Saya ingat, karena waktu itu Mbah Wongso dan teman-temannya Satkoryon Banser Jateng yang rumahnya Muntilan, dan yang biasa diandalkan pada saat ada kegentingan pecah konflik terkait hal semacam ini, sampai ngepam dan menunggui temen-temen baik yang di asrama maupun di kampus hingga seminggunan lebih.

Matahari naik sepenggalah. Cahaya hangatnya dari timur itu mulai membuat sedikit gerah pada mahasiswa yang lalu-lalang masuk atau keluar dari ruang kuliah. Kantor UKM di sekitaran bawah dan depan masjid juga seperti biasanya sudah mulai ditongkrongi pegiatnya. Namun, situasi seolah normal itu tiba-tiba pecah dan ramai saat ada seseorang (diketahui sebagai  Abduh) digiring sekelompok orang. Pelaku premanisme lima hari sebelumnya terhadap para aktivis mahasiswa IAIN itu digelandang  bagai kambing congek dengan hanya  berpakaian kembenan handuk dari arah selatan jalan, sebelah timur lapangan tenis,  sembari diserapahi dan disoraki oleh orang-di pinggir jalan yang melihatnya.
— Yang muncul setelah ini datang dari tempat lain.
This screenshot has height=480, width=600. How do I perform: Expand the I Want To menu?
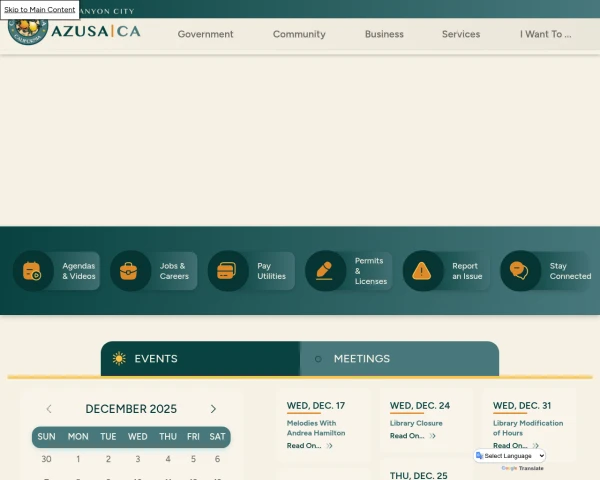[x=545, y=34]
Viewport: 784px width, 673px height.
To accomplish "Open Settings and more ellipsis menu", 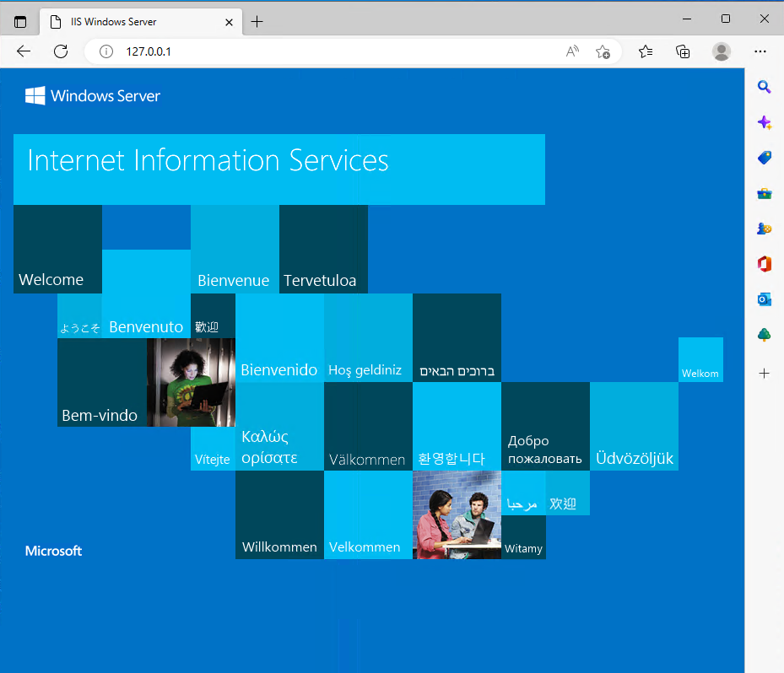I will point(760,51).
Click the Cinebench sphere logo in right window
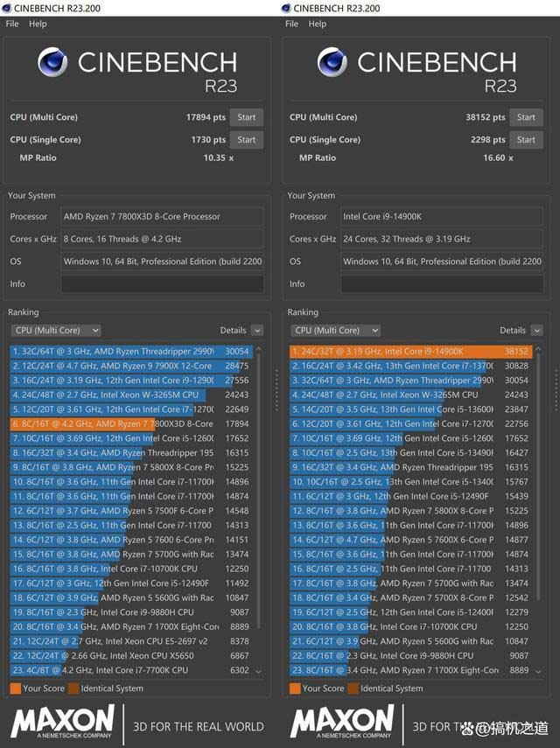 [x=332, y=63]
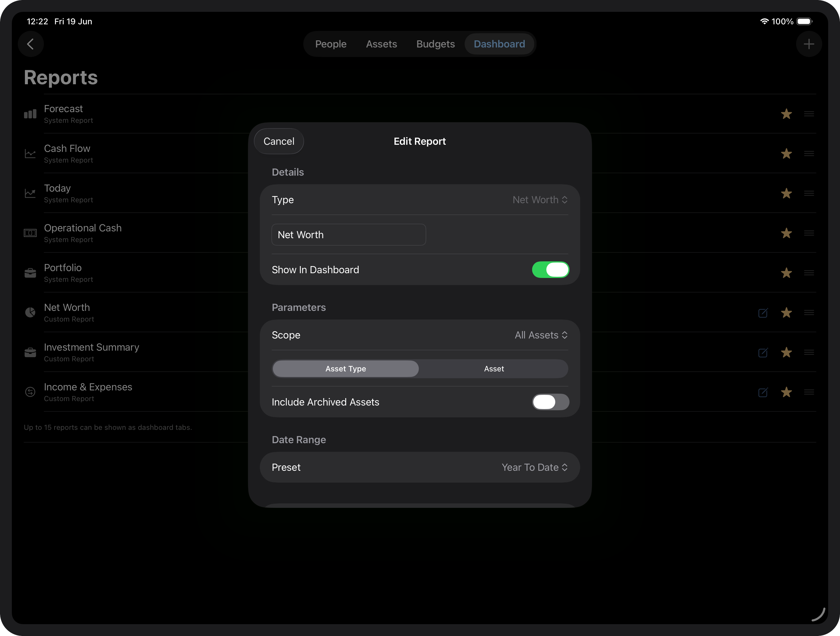Image resolution: width=840 pixels, height=636 pixels.
Task: Switch to the People tab
Action: coord(330,44)
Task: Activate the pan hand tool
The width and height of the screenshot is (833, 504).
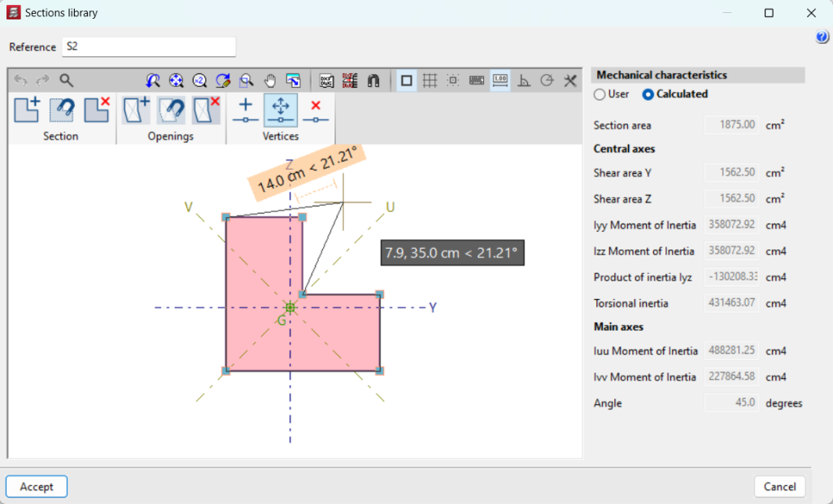Action: 271,80
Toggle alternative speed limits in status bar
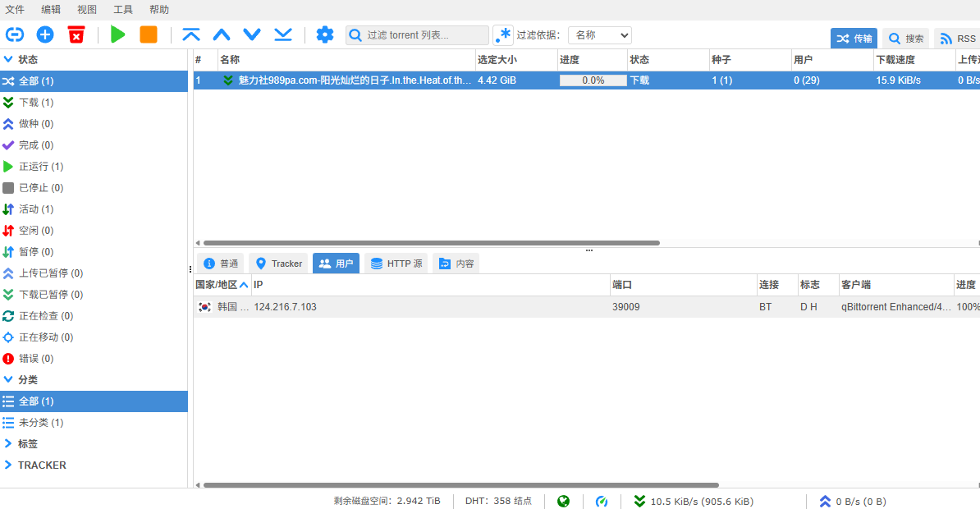This screenshot has width=980, height=509. pyautogui.click(x=602, y=501)
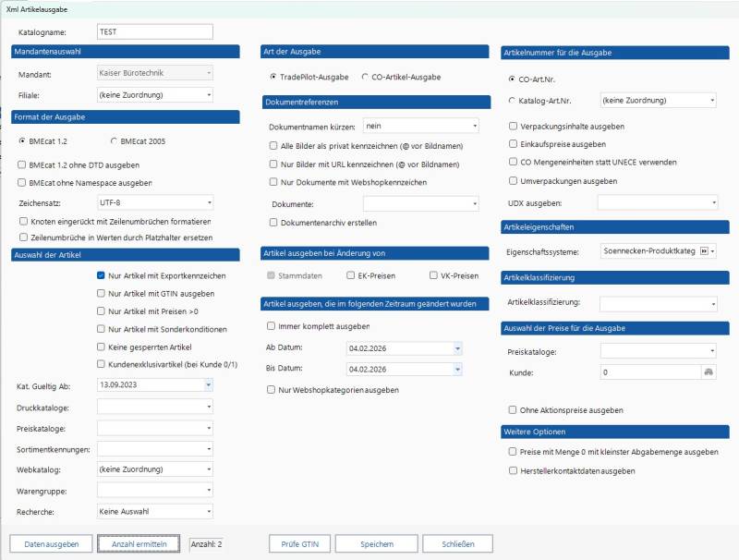Tick Immer komplett ausgeben checkbox

pyautogui.click(x=272, y=326)

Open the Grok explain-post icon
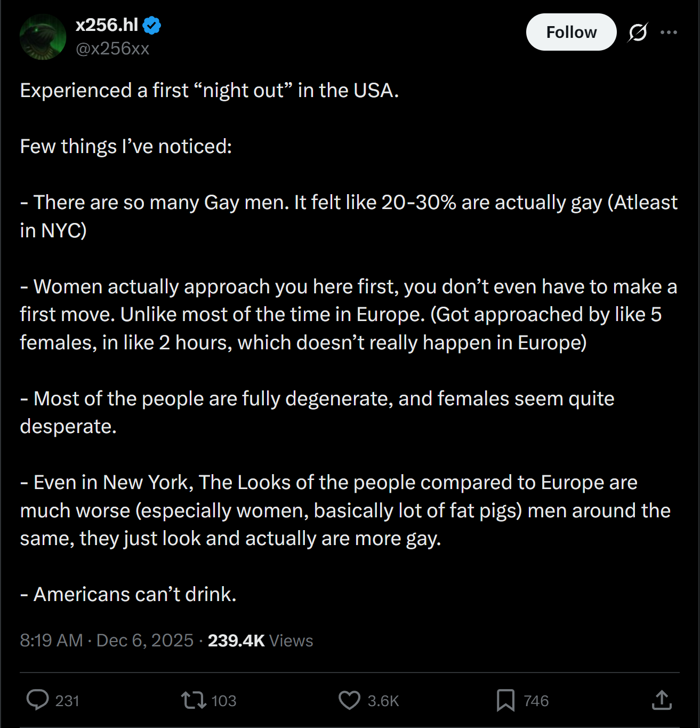click(638, 33)
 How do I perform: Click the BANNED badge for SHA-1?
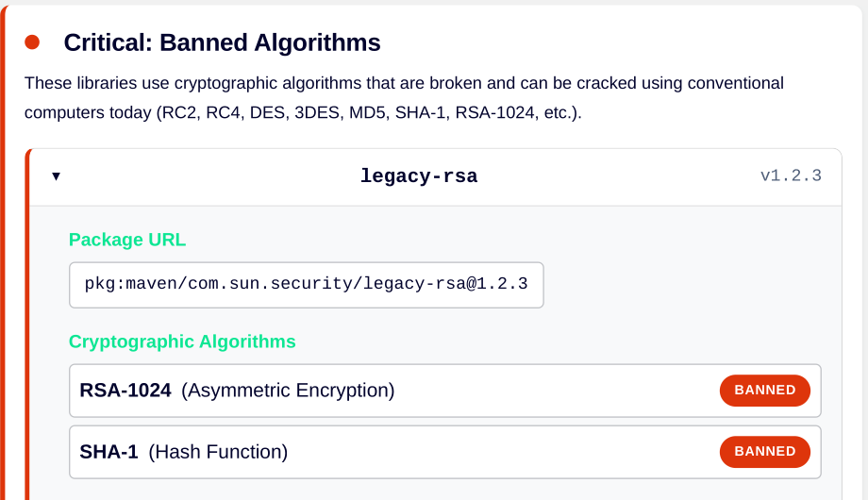click(x=764, y=452)
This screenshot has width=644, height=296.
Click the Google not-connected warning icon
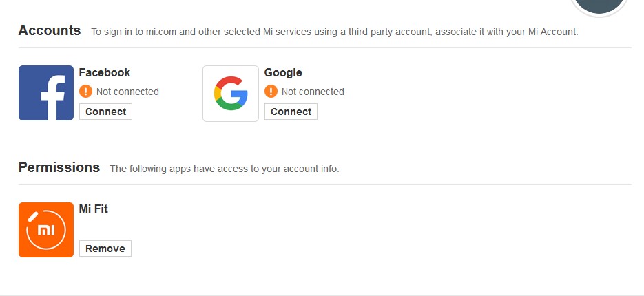[271, 92]
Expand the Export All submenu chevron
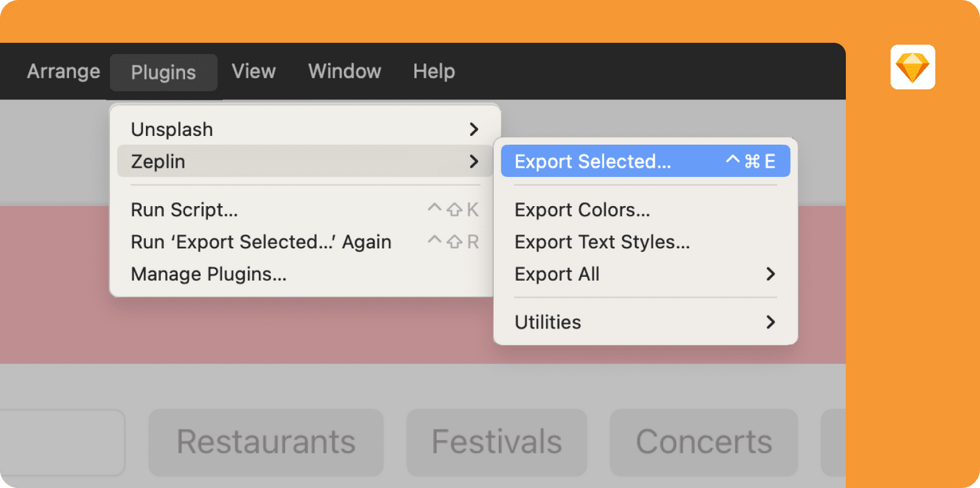The width and height of the screenshot is (980, 488). [x=771, y=274]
Saat dijemput dari kostnya di Sapen ia tampaknya sembunyi atau berpura-pura tengah mandi dan lalu ‘menyerah’ hingga belum sempat berpakaian lengkap. 

Belakangan diketahui (dari sumber Cak Sayuri dan komunitas atas masjid -para suhu penjaga batin Arena), kawanan pemuda dari etnis tertentu (Madura) lah yang ‘mengambil’ si Abduh, dengan alasan karena telah melecehkan seorang perempuan Madura yang juga aktivis senat atau majalah Arena. 

Dalam setiap beberapa langkah menuju pintu timur masuk kampus depan masjid itu, Abduh tak pelak lagi jadi bulan bulanan mendapat bogem mentah dari banyak orang atau aktivis yang selama ini diintimidasi olehnya. Saya menyaksikan layangan bogem itu setidaknya dari tiga atau empat temen; dan kalau gak salah ingat,  temen itu antara lain Khadik dan Nurul Hadi, Thoriq dan siapa lagi lupa. Saat langkah kerumunan dengan-penggelandangan  itu sampai di lapangan depan masjid, deraaan layangan bogem yang ia (Abduh) harus terima (tunai) dari akibat ‘sok jagoan nya ini untungnya kemudian berakhir  dengan ditariknya ia masuk ke kantor Menwa. Dan terselamatkan lah Abduh, karena kemudian ia dibawa ke kantor polisi terdekat oleh beberapa senior pengurus Menwa.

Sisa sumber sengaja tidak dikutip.